Transaction Signing Deep Dive

io.vault uses threshold signing to sign transactions. Let's dive into the process of signing a transaction in io.vault and broadcasting it to the blockchain, and cover some of the more technical details. With that said, our core cryptography code is open source and has been audited by several well-known independent security firms.

Signing with Threshold Signatures

io.vault achieves its high level of security for managing digital assets through the careful implementation of threshold signature schemes. These schemes eliminate single points of failure by distributing the ownership and control of private keys. Here's what happens when a user of io.vault uses their key share to sign a transaction:

1. Transaction Request: A user initiates a transaction from the io.vault web dashboard or API, specifying the necessary details (asset, amount, recipient, etc.).

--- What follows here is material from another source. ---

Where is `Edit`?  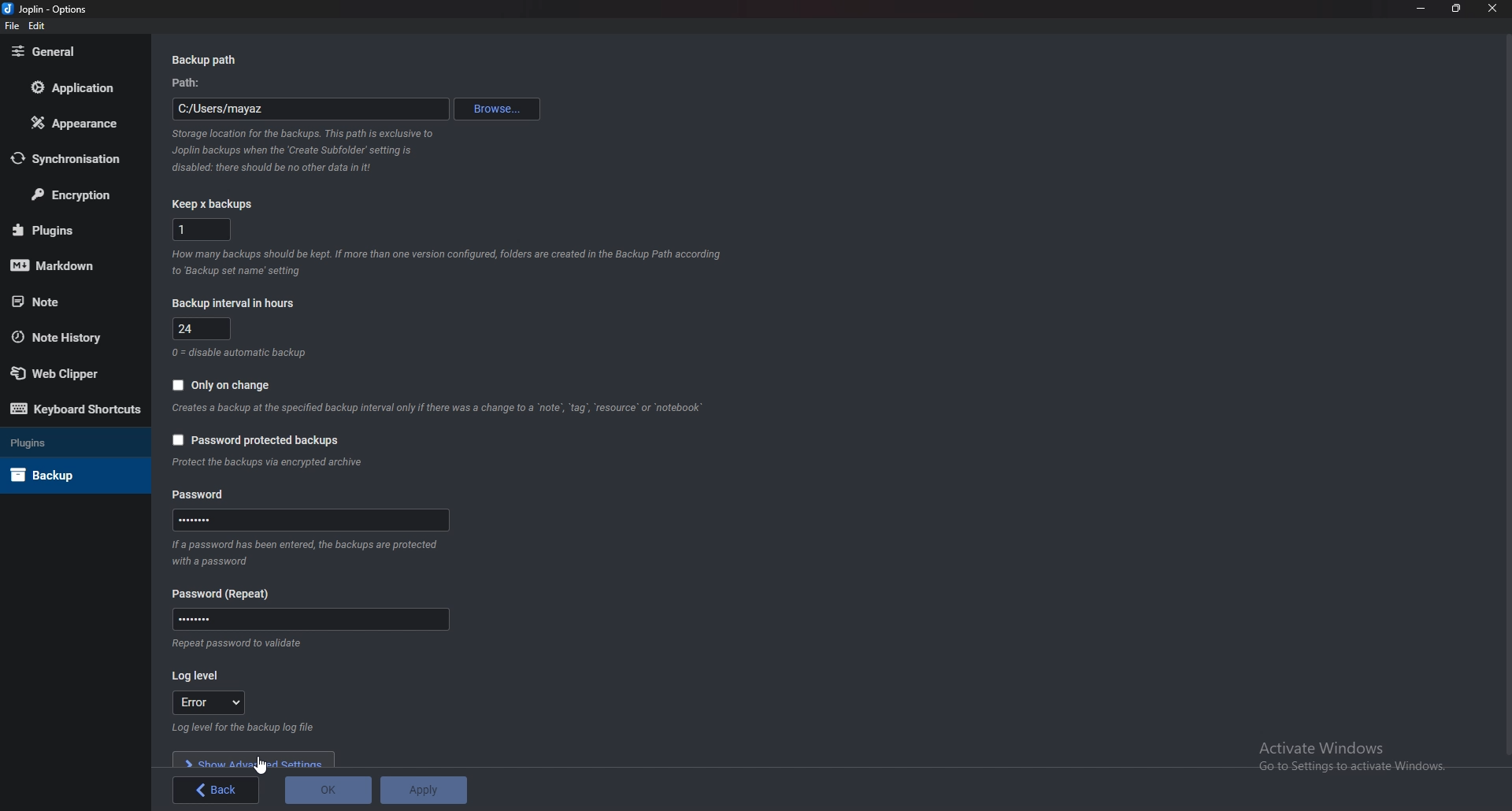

2. Signer Notification: io.vault securely notifies the designated signers for the vault about the pending transaction request. Each human signer receives the request on their registered device. Automated signers (Virtual Signers) evaluate the transaction against their configured policies via API or Smart Contracts.

3. Distributed Signature Generation (MPC): Once a quorum of signers approves, they engage in a secure multi-party computation (MPC) protocol specific to the required signature scheme (ECDSA, EdDSA, or others). Critically, no signer ever possesses or reveals their complete private key share during this process.

   • For Threshold ECDSA:

     • Signers engage in an interactive protocol known as CGGMP.
     • They collectively generate shares of a secret nonce (k) without reconstructing the nonce itself.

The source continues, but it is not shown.